I had read a review of Michela Wrong's book somewhere, and had it on my list of books to buy.
The book tells it all, and outlines the levels of corruption that exist in Kenya. What is amazing is that the Prevention of Corruption Act has been on the Kenyan statute books since 1956.
Examples are John saying that he had friends in the Narc administration that bought three properties at once, and were giving their wives $100,000 in spending money. The conflicts of interest that exist between donors and the corrupt regime, i.e. the World Bank director who rented his house from Mwai Kibaki. John tells us how tribal rivalry is used by the key players as a cover for theft.
I enjoyed the analysis of John Githongo. The struggles that he comes up against in challenging the system i.e., The Mt Kenya Mafia/Kiama (council of elders)/Big Men. John is not a saint, and the reader is shown how he goes through various stages of denial. He starts off believing that Kibaki is backing him to the hilt and then confronts the reality that Mwai Kibaki is in on the Anglo Leasing scam, and it becomes clear to him that he is investigating the President. He is faced with internal conflict, having to make some difficult decisions which will impact on his family, and friends.
John Githongo has a natural ability to befriend everyone, and we are shown how this enabled him to access information from various sources.
There were several bits of the book that I found hilarious. Wycliffe Muga a journalist saying that John Githongo was a coconut and a mzungu (white person) because of his commitment to transparency, honesty and accountability. Wycliffe Muga's belief system has no room for Kenyans who possess these qualities, and in his view Kenyans who are not dishonest, and corrupt, are Mzungus.Wycliffe Muga revises his opinion, after John has released his findings to the public, and acknowledges that he was wrong, and John Githongo was the right man for the job.A description of Lucy Kibaki first lady and ageing drama queen, never one to wear her privileges lightly. Edward Clay and his vomit one and two speeches, and his attempts to make a difference.
I was alarmed by the position that DFID took, or did not take on the Anglo Leasing scam. Michela Wrong illustrates the role that donors play, and the various agendas they come in with. In 2007 the UN awards Kenya with its public service award, while public servants have conspired to steal $750 million in public funds.
We are then shown how John Githongo is viewed by some of his own. Burning down the house of Mumbi. He is betraying the tribe. Loyalty to the tribe should come first. A Kikuyu woman talks about how if your mother is naked, you cover her with a blanket, and don't call the neighbours in to have a peek. The message to John Githongo is turn a blind eye, and keep your gob shut. Let the millions continue to die of hunger, we must remain billionaires. Power in Kenya must rest in the hands of a narrow ethnic clique. John has a conversation with Lands and Settlement Minister Kimunya before the elections who tells him that uncircumcised people have no right to rule Kenya. This gives you a clear idea of the mindset of some of these Big Men, who are not village idiots, but people who went to university.

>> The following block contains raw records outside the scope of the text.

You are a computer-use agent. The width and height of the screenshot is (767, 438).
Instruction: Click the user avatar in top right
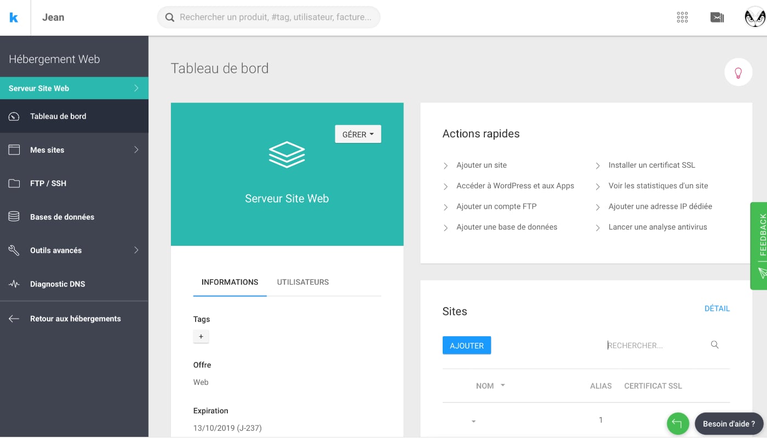coord(754,18)
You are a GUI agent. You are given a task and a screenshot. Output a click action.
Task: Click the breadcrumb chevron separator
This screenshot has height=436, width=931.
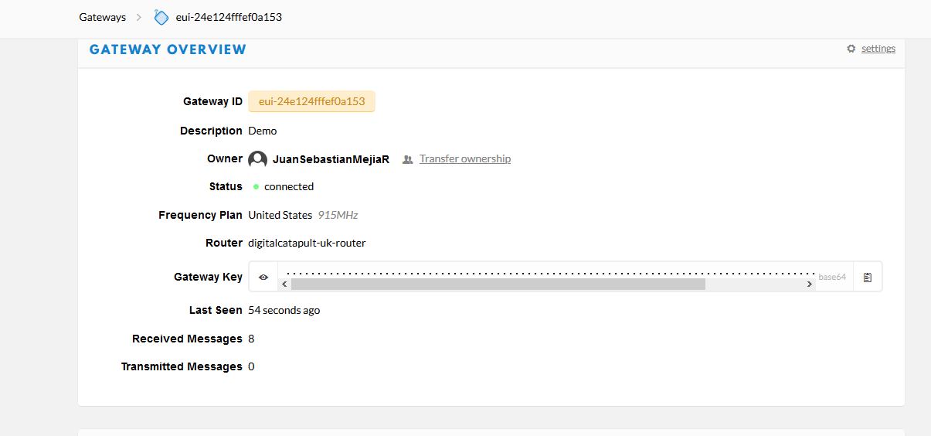139,17
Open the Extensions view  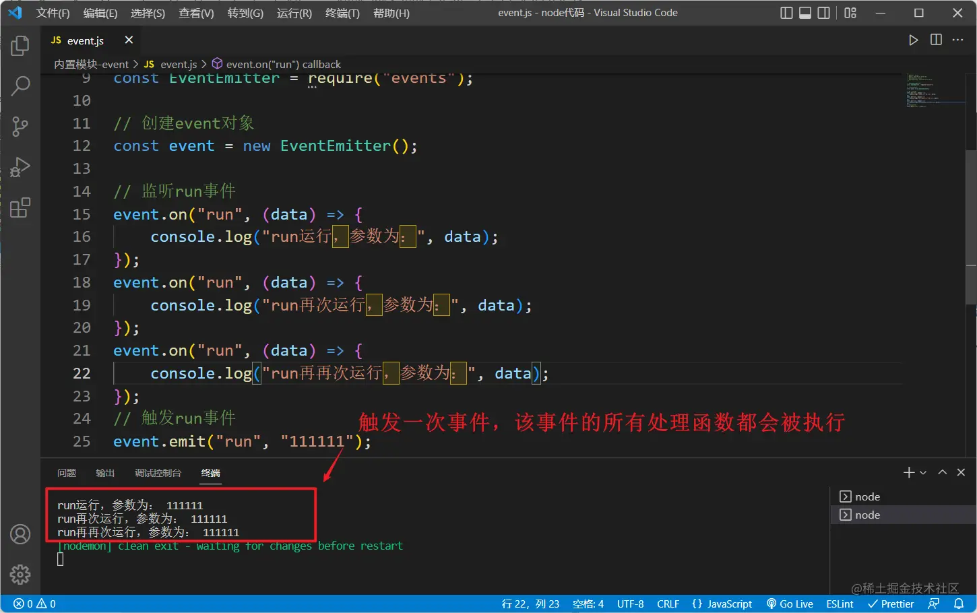[20, 207]
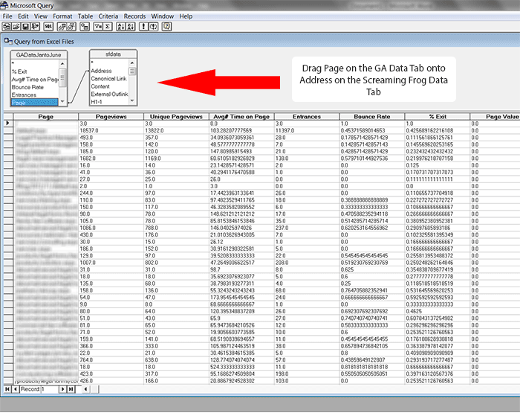Click the Help question mark toolbar icon
This screenshot has width=520, height=413.
click(x=166, y=26)
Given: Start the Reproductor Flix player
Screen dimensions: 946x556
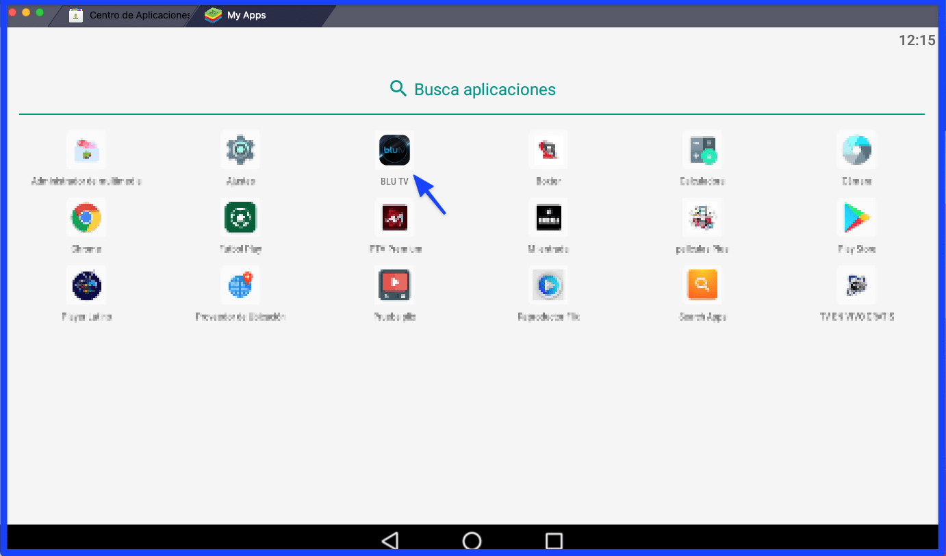Looking at the screenshot, I should click(x=548, y=285).
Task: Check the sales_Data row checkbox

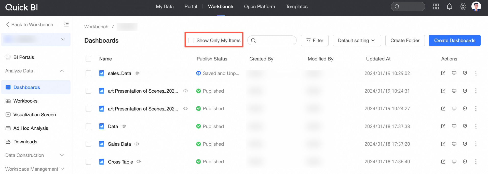Action: click(x=88, y=73)
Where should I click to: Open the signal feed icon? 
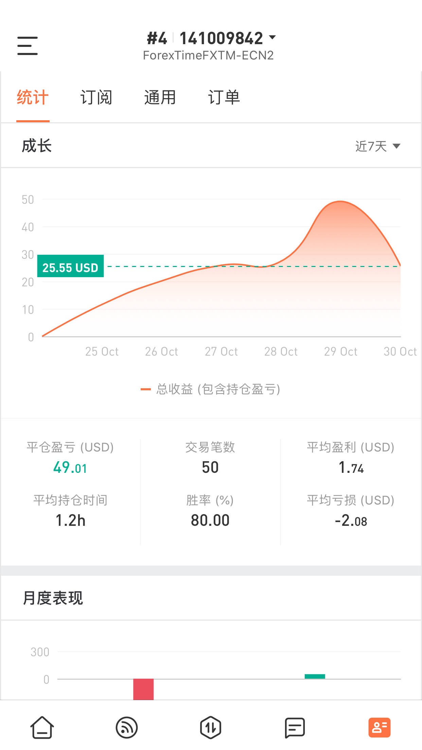pyautogui.click(x=127, y=728)
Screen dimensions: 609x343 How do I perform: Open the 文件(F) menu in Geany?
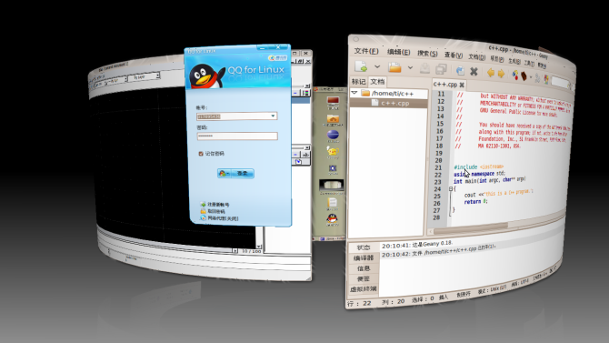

Most of John Githongo's critics are Kikuyu. There were death threats against him, and I do not for a minute believe he is a coward for having left the country. We are aware of what happened to people who challenged the system in previous regimes e.g., JM Kariuki, and Robert Ouko, murder.
I can see how one of John Githongo's greatest difficulties, was seeing Mwai Kibaki for what he would have liked him to be, rather than for what he was. He acknowledges that he had difficulty coming to terms with the betrayal of his tribe and class.
Towards the end of the book we are brought to events that took place after the recent elections. Had all Kenyans believed they enjoyed equal access to state resources, there would have been no explosion.
I have the utmost admiration and respect for John Githongo. He walks the talk, and makes it clear that he was not employed by Gikuyu Inc, but employed to serve his country. He has taken some huge risks, and may never be free of the assassin's bullet. However, for those who feel he has betrayed them, I see it the other way. He has done them a favour. He is sorting out his own house first. I believe he speaks for the millions of oppressed Kenyans, and it is important that these issues are spoken about and resolved.
What John Githongo has exposed is just the tip of the iceberg, it would have been easier for him to collude with his own. However he is a man of integrity, and honesty, and this was not an easy task. There are lots of Kenyans who would rather put up and shut up, because the costs are too great. Samuel Kivuitu(the Electoral services commissioner) is a perfect example. He tells us that if it was up to him, he would not have signed off the election results, but he says he is alone and wants to live!
The book was informative, gripping, and uncomfortable reading. I thank Michela Wrong, and John Githongo for recording what is going on in Kenya today.
I understand the book was supposed to be on sale in Kenya but read an article in the Guardian that mentioned that bookshops would not risk selling it for fear of being sued. Bookshops that sold the Dr. Iain West's Casebook
casebook,about Robert Ouko were sued to the tune of 10M shillings.
I will give this book to every Kenyan I know.